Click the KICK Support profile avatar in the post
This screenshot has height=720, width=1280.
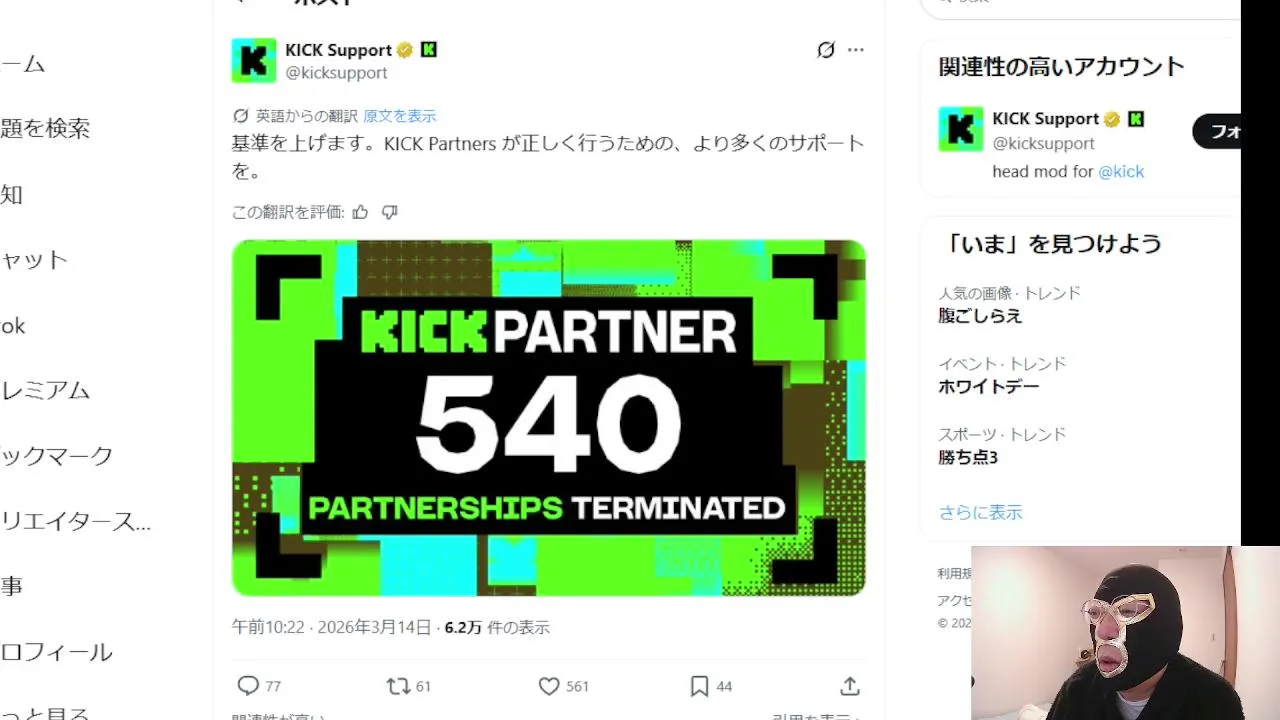pyautogui.click(x=254, y=60)
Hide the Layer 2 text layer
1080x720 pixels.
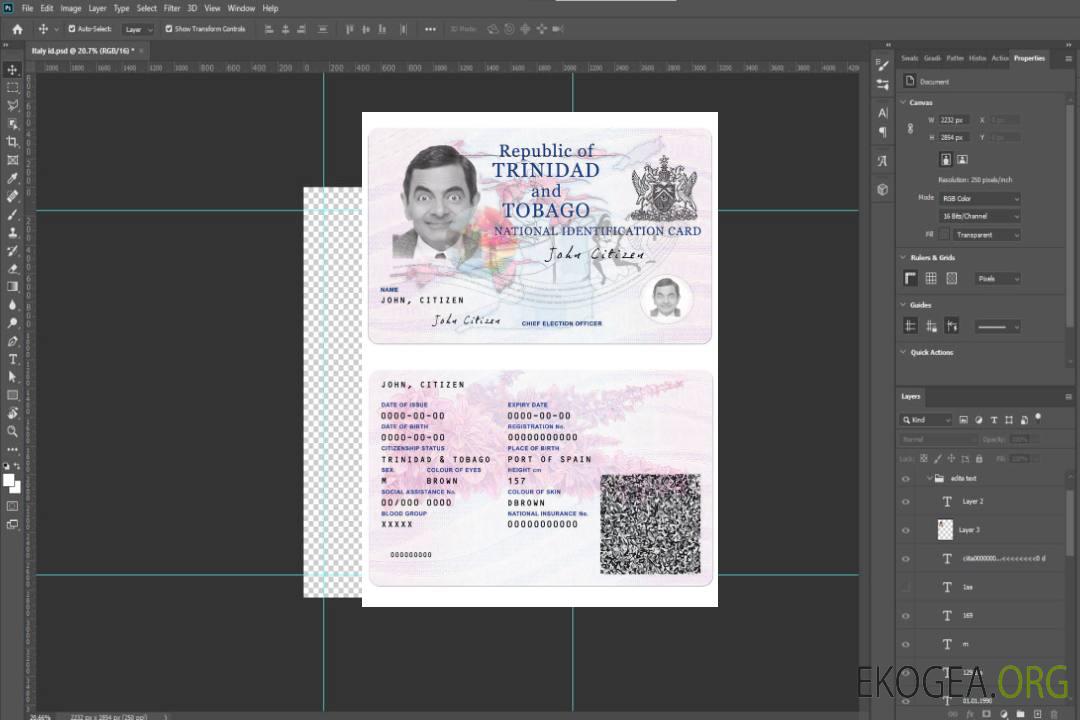pyautogui.click(x=906, y=502)
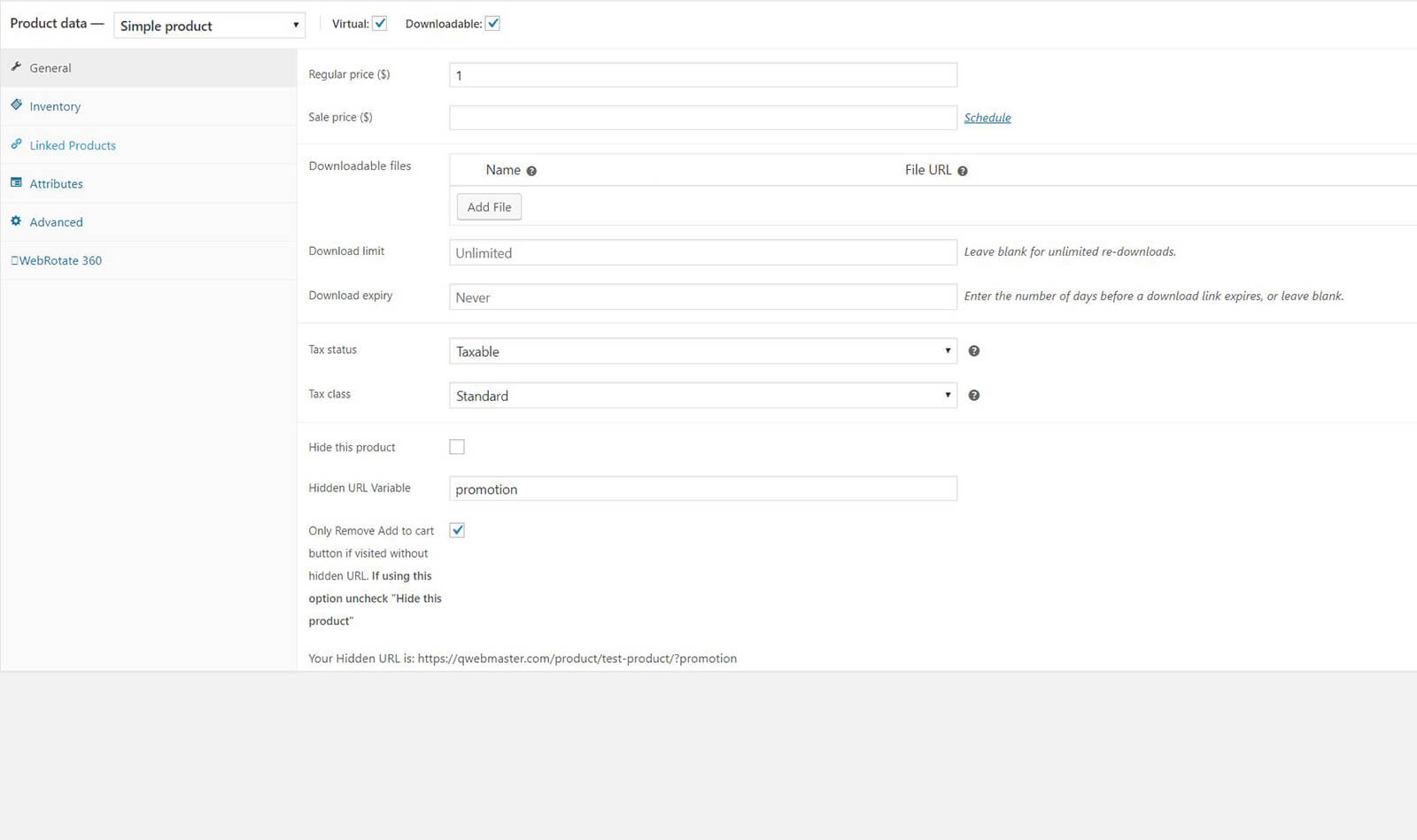Screen dimensions: 1417x840
Task: Open the Tax status Taxable dropdown
Action: [702, 351]
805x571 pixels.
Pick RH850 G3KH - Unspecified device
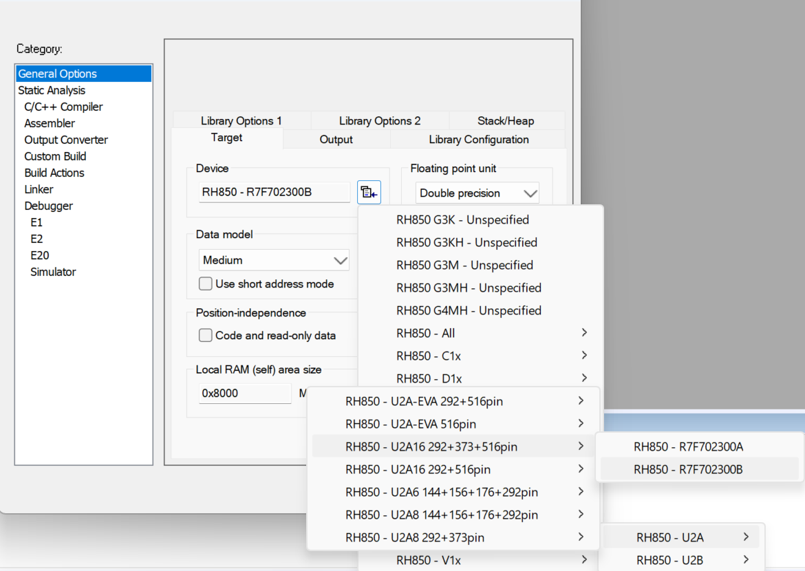467,242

○ ○ ○ ○

• [Directions for this task]:
Only the lines from the one containing "This screenshot has height=720, width=1280." to the end of the listing belong in the answer, exactly as they stand and with no pictures.

• [Exercise output]:
This screenshot has height=720, width=1280.
pyautogui.click(x=254, y=60)
Hide the Layer 2 text layer
1080x720 pixels.
pyautogui.click(x=906, y=502)
Screen dimensions: 1417x840
Task: Open the Tax status Taxable dropdown
Action: [702, 351]
805x571 pixels.
Pick RH850 G3KH - Unspecified device
467,242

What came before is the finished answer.